The Master of Science in IT Auditing and Cyber-Security (MS-ITACS) program at Temple University’s Fox School of Business provides students with the latest practices in the field with the help of an advisory council composed of industry leaders.

The Fox School strengthened that mission with its recent appointment of Kapish Vanvaria, management consultant with Ernst & Young LLP, as the program’s advisory council chair.

A Temple alumnus who studied Accounting and Management Information Systems at the Fox School, Vanvaria first established a commitment to the program when he became a member of the ITACS advisory council two years ago. In accepting the chair position, Vanvaria’s role will include leading the program’s strategic growth and curriculum development, and ensuring a strong student placement within the technology and cyber industry.

“I’m passionate about education. It’s one of the few things in life that has no expiration or devaluation, and therefore is one of the best self-investments,” said Vanvaria. “With a strong agenda and vision, we can make ITACS a global program that will elevate the Fox School’s brand and allow others to see Temple as a talent factory for technology and cyber security resources for many of the leading organizations of the world.”

ITACS program director David Lanter, an Assistant Professor of Management Information Systems at the Fox School, sought an advisory council chair with significant industry background who would be able to draw from his or her personal networks and utilize corporate resources. Lanter found that in Vanvaria.

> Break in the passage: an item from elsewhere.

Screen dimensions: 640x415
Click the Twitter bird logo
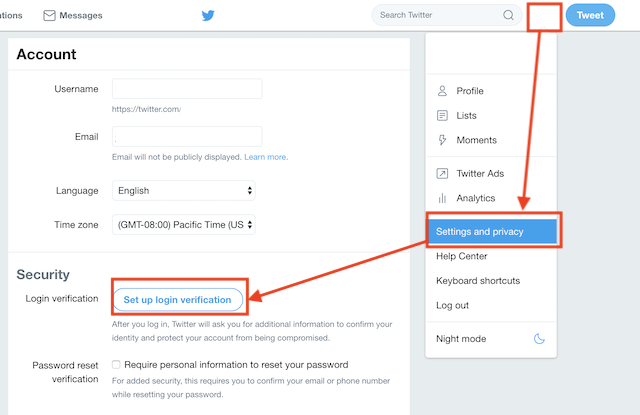point(208,15)
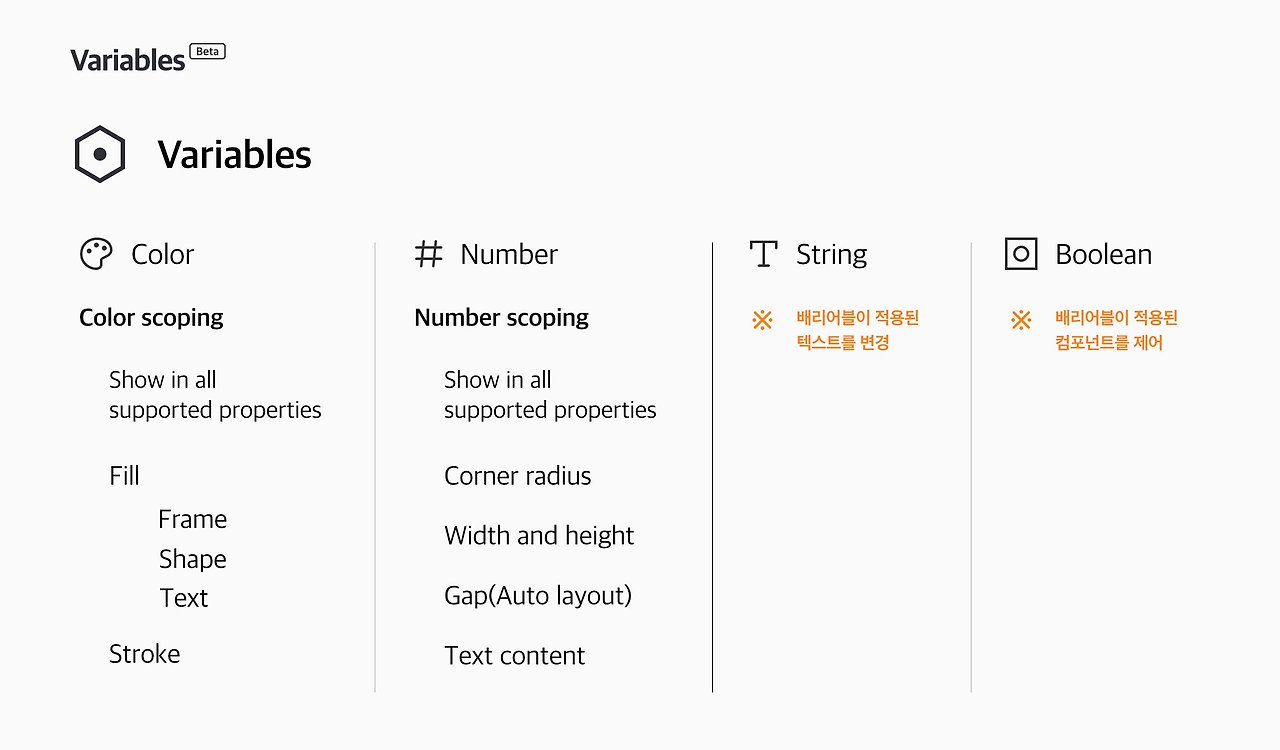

“Kapish has been an enthusiastic and valued contributor to the start of the ITACS program (in 2011) and a key player in the current successes,” said Lanter. “We are optimistic he will do as much and even more to help guide the future evolution and success of the program.”

In addition to ensuring that Fox School students have a seat at the table in the development of the program, Vanvaria said he hopes to reach out to different organizations for insight on what they are looking for in future employees.

“I want to go to these companies and governmental organizations and ask, ‘Does our curriculum match what you’re looking for, and if not, what can we do?’” he said. “We already do that within the advisory council because we have good representation of startup through Fortune 50 companies, but I know we can do more. I’m looking forward to that.”

In light of all the excitement around his appointment, Vanvaria said he wants to make one thing clear: the success of the council boils down to collaboration.

“In becoming the chair, this is not going to change our advisory council from the standpoint of it truly being a team sport,” he said. “The program’s success is dependent on all of us joining together to consistently elevate the brand. Two years from now, I want to look back and say, ‘We made a difference.’”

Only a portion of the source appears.